-- WHAT YOU NEED TO DO --
Every line from the one containing "Image resolution: width=644" through the end of the data is to be copied exactly, and nothing outside that range.

Collected data
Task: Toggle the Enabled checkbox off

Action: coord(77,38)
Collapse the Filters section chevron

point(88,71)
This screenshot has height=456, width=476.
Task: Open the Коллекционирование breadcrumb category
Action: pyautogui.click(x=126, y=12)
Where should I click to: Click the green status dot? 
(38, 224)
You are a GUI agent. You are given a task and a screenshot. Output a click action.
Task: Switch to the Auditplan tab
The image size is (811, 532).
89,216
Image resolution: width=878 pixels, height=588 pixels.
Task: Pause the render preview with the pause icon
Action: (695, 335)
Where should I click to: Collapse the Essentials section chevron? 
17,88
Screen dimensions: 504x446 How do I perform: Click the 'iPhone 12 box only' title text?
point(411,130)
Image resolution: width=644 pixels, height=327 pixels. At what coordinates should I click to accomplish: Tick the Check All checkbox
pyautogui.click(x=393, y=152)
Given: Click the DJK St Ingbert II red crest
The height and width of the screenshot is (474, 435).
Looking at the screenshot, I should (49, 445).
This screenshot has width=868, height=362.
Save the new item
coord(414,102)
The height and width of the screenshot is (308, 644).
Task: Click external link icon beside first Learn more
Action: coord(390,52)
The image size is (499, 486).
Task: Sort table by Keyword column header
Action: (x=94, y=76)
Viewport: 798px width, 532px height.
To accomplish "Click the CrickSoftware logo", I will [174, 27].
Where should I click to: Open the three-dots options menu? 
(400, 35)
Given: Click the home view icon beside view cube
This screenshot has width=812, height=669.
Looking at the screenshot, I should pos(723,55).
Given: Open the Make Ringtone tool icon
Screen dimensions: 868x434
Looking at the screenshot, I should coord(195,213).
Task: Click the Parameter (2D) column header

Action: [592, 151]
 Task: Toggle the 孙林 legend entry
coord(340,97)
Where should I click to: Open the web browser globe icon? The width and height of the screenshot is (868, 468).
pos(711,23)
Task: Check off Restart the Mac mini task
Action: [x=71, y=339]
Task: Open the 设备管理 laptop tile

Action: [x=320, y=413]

-- RESULT OF THIS EXERCISE --
Image resolution: width=644 pixels, height=327 pixels. At what coordinates should I click to accomplish: Tick the Check All checkbox
pyautogui.click(x=393, y=152)
Given: Click the DJK St Ingbert II red crest
The height and width of the screenshot is (474, 435).
Looking at the screenshot, I should (49, 445).
This screenshot has width=868, height=362.
Save the new item
coord(414,102)
The height and width of the screenshot is (308, 644).
Task: Click external link icon beside first Learn more
Action: coord(390,52)
The image size is (499, 486).
Task: Sort table by Keyword column header
Action: (x=94, y=76)
Viewport: 798px width, 532px height.
To accomplish "Click the CrickSoftware logo", I will [174, 27].
Where should I click to: Open the three-dots options menu? 
(400, 35)
Given: Click the home view icon beside view cube
This screenshot has width=812, height=669.
Looking at the screenshot, I should pos(723,55).
Given: Open the Make Ringtone tool icon
Screen dimensions: 868x434
Looking at the screenshot, I should coord(195,213).
Task: Click the Parameter (2D) column header

Action: [592, 151]
 Task: Toggle the 孙林 legend entry
coord(340,97)
Where should I click to: Open the web browser globe icon? The width and height of the screenshot is (868, 468).
pos(711,23)
Task: Check off Restart the Mac mini task
Action: [x=71, y=339]
Task: Open the 设备管理 laptop tile

Action: [x=320, y=413]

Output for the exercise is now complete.